More and more people today are spending large amount of money on their complexions in order to look younger. Why do people want to look younger? Do you think this is a positive or negative progression?
More and more people today are spending large amount of money on their complexions in order to look younger.
Why do people want to look younger?
Do you think this is a positive or negative progression?
In recent years, there has been a notable trend of individuals shelling out significant sums of money on their skin to appear younger. This phenomenon raises questions about why people are so intent on looking younger and whether this is a positive or negative progression. In my opinion, while this trend has its advantages, it also carries some detrimental consequences.
On the one hand, the desire to retain a youthful appearance can be attributed to societal pressures.
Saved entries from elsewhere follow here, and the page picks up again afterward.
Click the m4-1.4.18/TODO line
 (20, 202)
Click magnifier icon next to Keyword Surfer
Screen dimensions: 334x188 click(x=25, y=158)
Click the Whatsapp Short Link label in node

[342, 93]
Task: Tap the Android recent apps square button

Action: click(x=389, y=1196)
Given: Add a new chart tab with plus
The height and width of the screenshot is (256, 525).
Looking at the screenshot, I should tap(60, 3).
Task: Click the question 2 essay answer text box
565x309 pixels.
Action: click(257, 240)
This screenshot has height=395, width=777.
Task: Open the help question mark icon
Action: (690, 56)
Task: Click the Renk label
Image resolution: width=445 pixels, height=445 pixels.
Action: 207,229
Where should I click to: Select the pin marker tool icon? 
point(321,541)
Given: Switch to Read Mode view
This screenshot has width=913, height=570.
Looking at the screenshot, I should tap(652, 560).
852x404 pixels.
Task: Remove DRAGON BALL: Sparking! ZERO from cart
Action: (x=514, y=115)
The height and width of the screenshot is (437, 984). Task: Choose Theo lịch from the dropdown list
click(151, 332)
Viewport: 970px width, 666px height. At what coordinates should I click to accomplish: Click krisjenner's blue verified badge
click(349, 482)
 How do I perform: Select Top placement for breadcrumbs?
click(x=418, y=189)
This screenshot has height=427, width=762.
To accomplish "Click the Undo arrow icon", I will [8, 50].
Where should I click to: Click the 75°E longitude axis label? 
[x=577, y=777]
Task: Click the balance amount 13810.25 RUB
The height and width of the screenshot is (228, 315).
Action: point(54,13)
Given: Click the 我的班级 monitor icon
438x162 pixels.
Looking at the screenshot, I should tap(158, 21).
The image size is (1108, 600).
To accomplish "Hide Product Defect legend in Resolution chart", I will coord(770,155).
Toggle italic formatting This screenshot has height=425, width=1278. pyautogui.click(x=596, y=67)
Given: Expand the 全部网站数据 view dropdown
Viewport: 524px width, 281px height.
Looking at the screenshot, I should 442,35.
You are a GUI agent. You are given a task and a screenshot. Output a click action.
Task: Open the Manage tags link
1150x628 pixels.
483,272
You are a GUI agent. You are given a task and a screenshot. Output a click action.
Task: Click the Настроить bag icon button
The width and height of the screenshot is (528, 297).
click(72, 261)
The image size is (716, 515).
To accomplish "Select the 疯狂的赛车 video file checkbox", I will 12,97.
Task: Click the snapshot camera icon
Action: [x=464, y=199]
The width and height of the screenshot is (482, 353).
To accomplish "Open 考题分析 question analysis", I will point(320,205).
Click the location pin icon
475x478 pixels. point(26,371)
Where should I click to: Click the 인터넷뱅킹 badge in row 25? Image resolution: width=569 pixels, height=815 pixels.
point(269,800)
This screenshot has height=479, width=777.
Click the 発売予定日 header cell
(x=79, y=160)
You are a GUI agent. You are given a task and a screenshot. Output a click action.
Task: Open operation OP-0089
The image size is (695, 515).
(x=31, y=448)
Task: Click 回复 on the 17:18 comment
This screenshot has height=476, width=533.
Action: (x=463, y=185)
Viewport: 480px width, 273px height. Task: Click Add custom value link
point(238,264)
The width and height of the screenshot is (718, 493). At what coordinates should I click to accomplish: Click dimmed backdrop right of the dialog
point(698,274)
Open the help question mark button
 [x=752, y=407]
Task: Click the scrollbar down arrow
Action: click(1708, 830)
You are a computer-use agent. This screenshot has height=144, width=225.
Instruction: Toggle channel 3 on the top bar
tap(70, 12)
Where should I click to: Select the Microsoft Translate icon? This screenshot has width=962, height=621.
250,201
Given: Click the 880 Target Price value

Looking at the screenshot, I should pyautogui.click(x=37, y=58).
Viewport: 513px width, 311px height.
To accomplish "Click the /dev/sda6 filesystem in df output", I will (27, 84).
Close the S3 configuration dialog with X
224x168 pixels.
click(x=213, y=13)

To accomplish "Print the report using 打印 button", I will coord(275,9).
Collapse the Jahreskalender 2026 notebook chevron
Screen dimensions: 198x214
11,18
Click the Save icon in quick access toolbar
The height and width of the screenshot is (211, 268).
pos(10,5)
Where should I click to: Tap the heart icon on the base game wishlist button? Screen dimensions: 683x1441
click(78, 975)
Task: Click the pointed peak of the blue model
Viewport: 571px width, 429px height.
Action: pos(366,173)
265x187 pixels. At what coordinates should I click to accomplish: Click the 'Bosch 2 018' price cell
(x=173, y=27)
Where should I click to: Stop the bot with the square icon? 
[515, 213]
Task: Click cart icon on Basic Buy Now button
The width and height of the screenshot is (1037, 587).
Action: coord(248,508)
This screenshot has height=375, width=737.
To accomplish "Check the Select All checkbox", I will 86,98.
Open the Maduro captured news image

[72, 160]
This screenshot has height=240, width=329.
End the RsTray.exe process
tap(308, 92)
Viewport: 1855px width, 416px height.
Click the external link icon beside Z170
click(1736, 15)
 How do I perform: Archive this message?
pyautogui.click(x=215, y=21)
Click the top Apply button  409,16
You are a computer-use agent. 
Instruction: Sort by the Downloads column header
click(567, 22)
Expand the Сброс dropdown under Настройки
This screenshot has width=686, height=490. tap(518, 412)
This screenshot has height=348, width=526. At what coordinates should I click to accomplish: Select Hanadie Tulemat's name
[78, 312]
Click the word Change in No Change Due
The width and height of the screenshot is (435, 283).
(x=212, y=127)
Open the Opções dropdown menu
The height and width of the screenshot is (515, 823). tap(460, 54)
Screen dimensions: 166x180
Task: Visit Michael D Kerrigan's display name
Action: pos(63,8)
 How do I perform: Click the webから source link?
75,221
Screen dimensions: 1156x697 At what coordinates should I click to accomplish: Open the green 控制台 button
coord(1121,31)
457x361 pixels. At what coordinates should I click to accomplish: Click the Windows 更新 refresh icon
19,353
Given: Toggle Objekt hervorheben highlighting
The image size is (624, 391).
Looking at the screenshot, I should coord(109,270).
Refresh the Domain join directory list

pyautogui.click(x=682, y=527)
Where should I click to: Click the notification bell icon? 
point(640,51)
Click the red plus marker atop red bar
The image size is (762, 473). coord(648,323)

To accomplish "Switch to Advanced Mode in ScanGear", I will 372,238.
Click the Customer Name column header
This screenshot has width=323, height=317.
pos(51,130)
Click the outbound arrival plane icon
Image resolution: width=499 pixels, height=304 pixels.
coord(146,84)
In our modern society, beauty has frequently been equated with youth. This perception is often propagated by the media, which typically portrays young models and celebrities as the epitome of attractiveness. Consequently, many individuals feel compelled to invest heavily in their complexions, striving to emulate these unrealistic beauty standards. From this perspective, the trend is negative as it perpetuates an unhealthy obsession with youth and can lead to low self-esteem.
Moreover, the beauty industry has a significant role in instigating this trend. Companies in this sector capitalize on people's fear of ageing by promoting products and treatments that promise to combat signs of ageing, such as anti-ageing creams and cosmetic procedures like Botox and fillers. While this can boost the economy, it also results in unnecessary expenses and can potentially pose health risks, making it a negative progression.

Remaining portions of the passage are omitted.